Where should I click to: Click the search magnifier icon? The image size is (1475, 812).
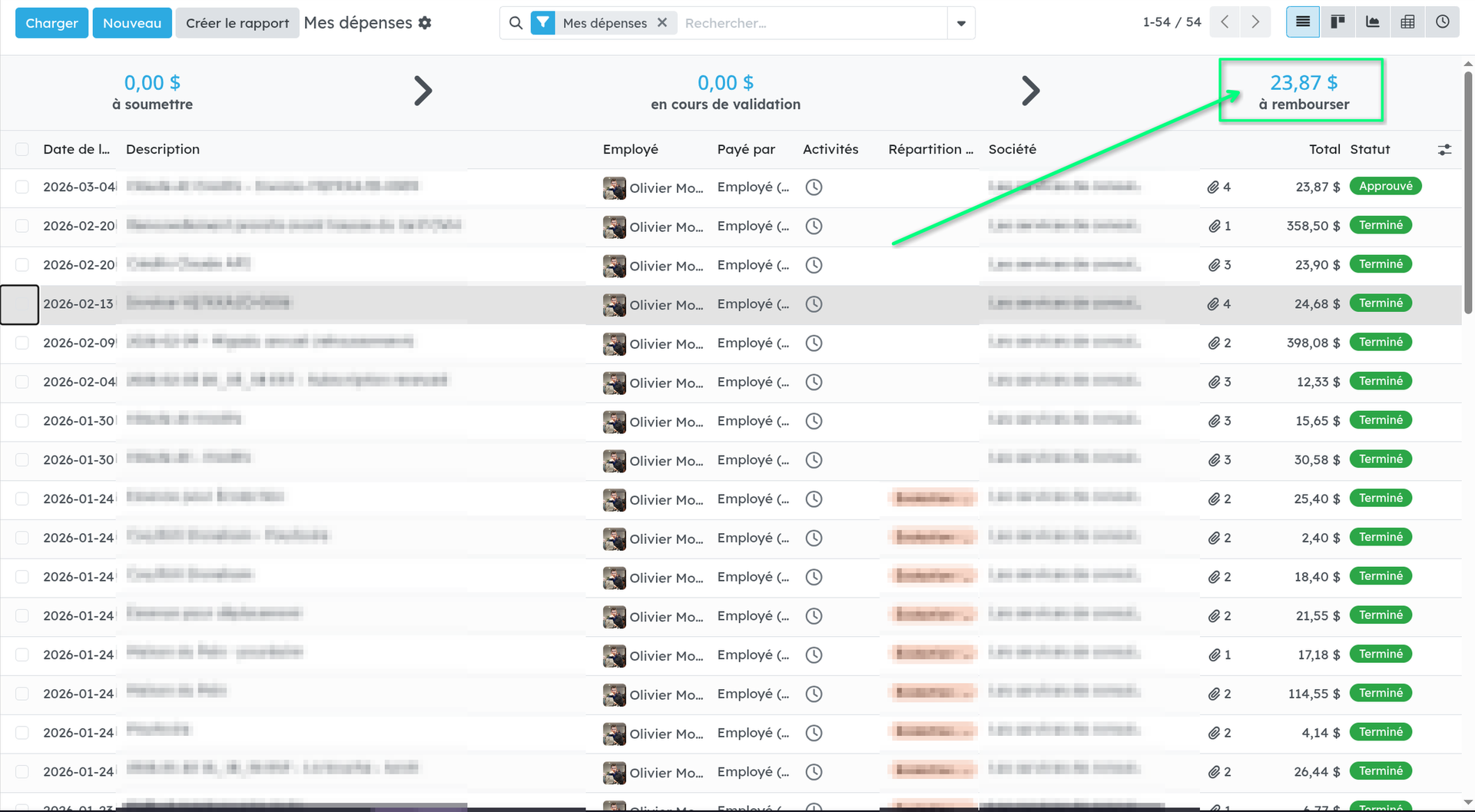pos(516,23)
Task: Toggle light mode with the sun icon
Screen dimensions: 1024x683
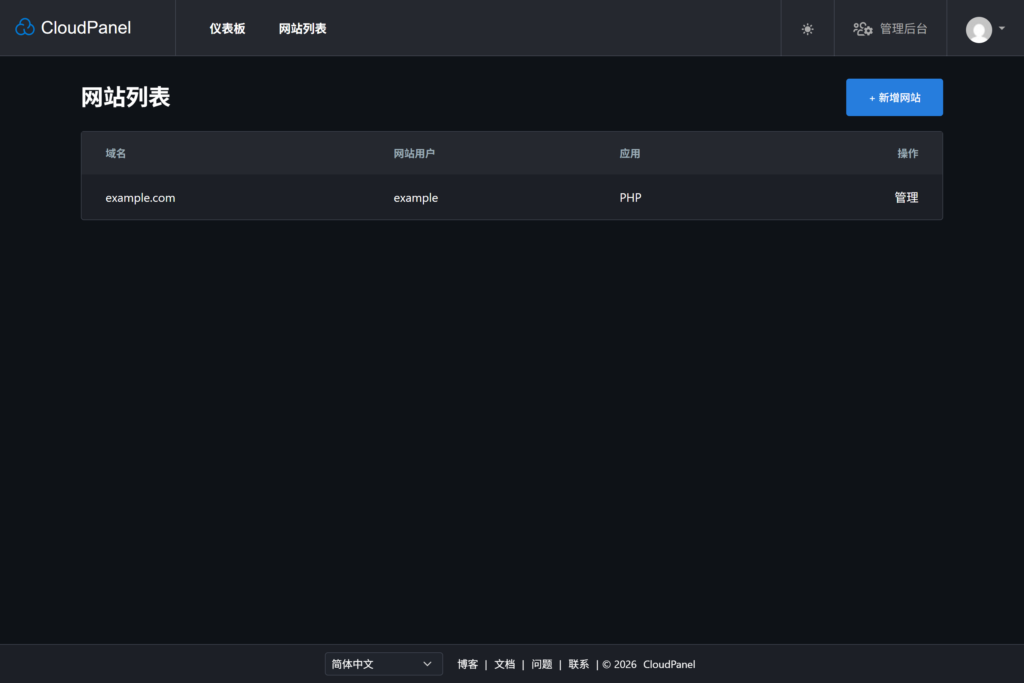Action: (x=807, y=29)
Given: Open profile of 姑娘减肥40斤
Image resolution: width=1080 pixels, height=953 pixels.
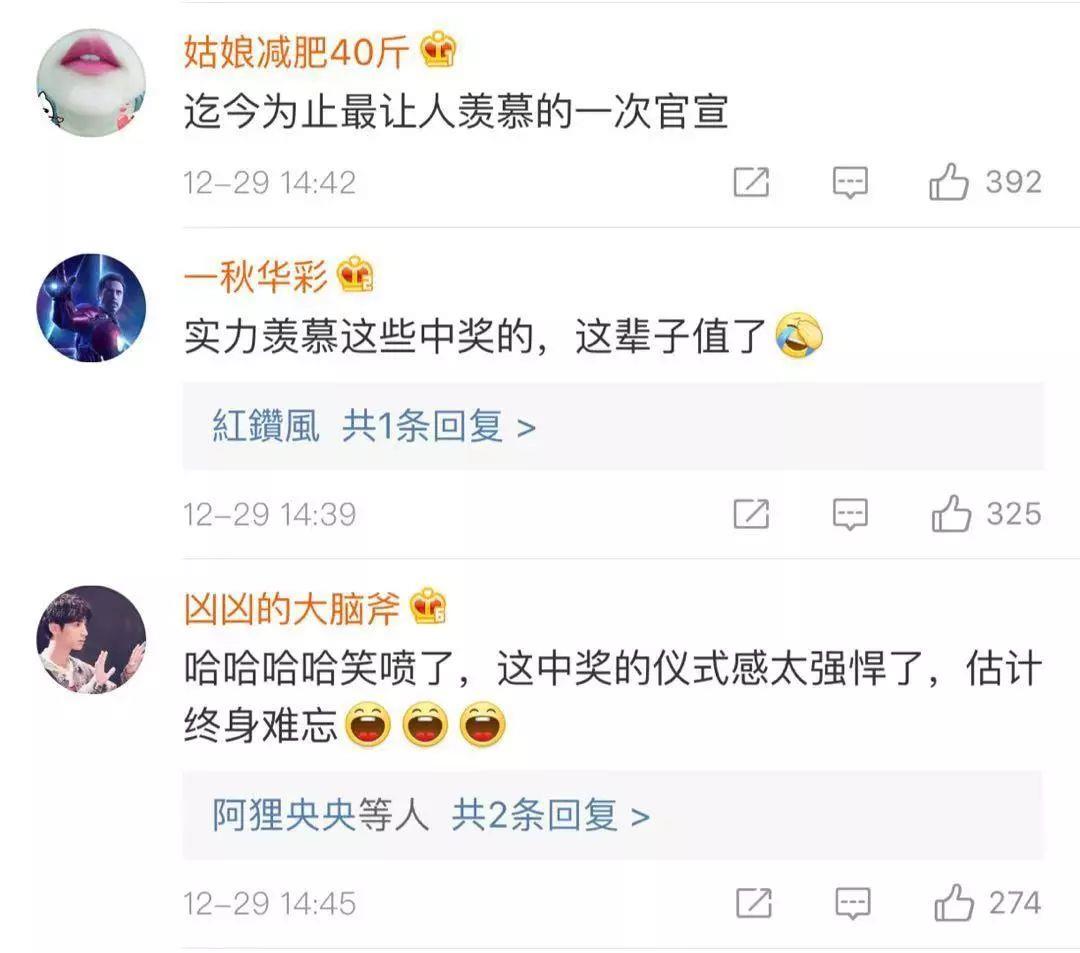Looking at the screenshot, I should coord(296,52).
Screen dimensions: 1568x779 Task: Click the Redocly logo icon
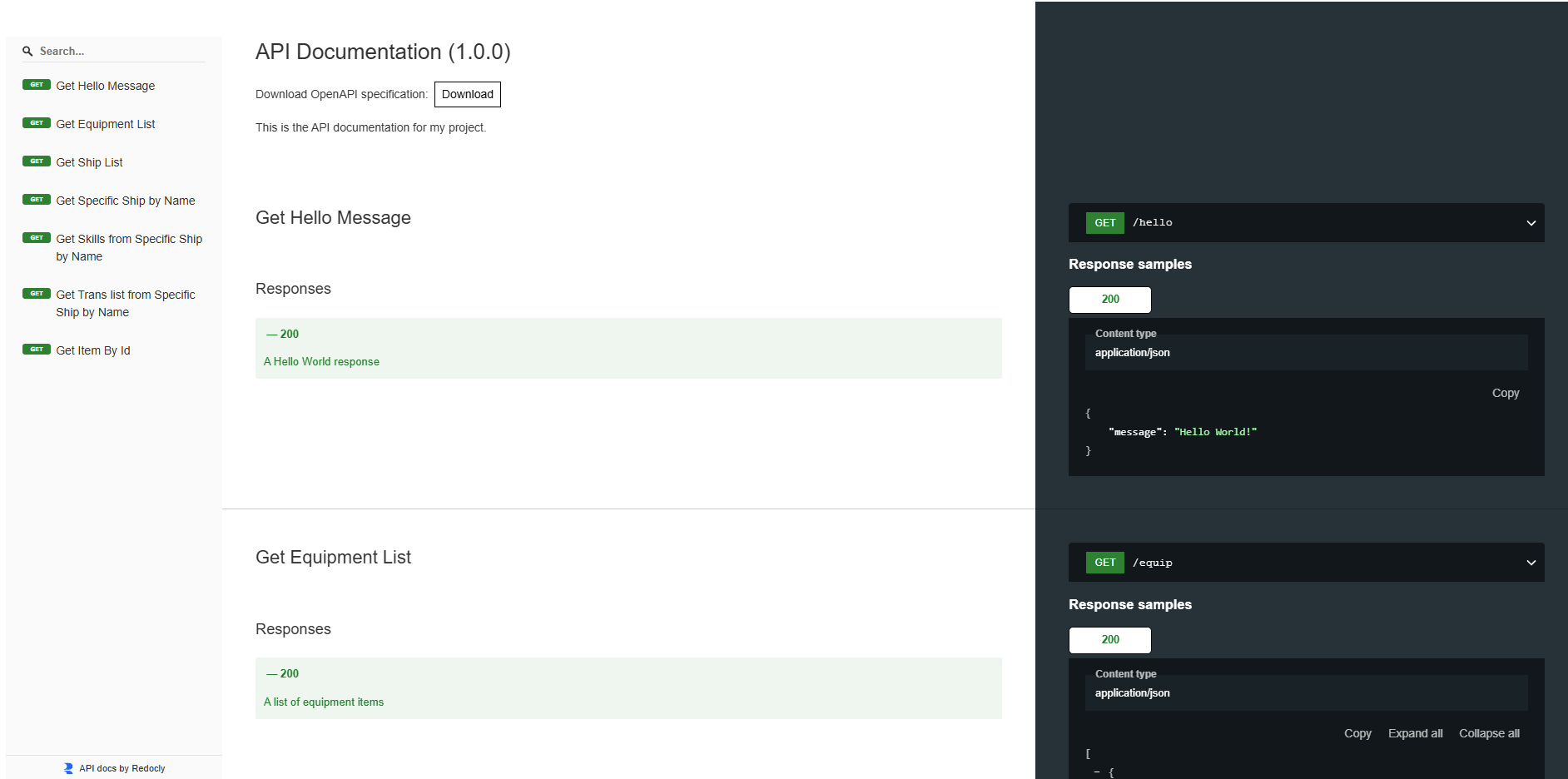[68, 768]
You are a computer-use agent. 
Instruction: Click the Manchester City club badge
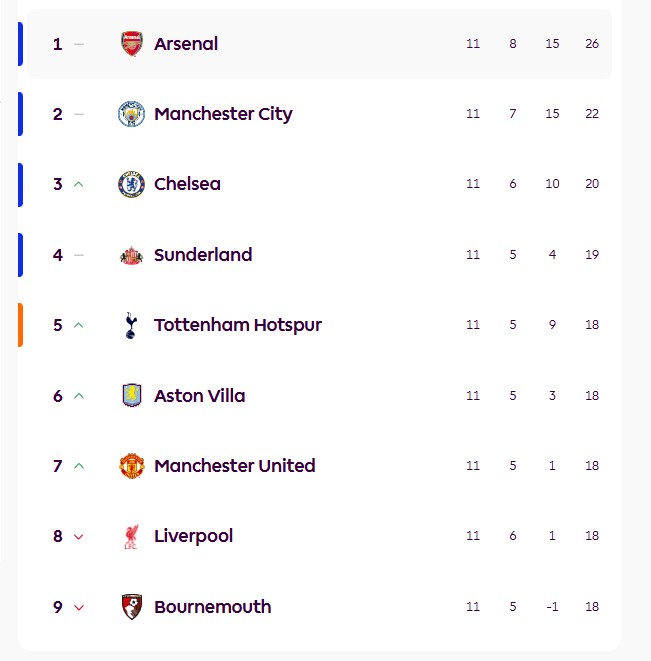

# # # # #

▶ [What to work on]:
From the line that contains "Screen dimensions: 1568x779" through the last line of the entries, transcribe every line exactly, leaving out the pictures.

▶ [Result of this exercise]:
Screen dimensions: 1568x779 Task: Click the Redocly logo icon
[68, 768]
You are a computer-use agent. 
Instruction: Click the Manchester City club badge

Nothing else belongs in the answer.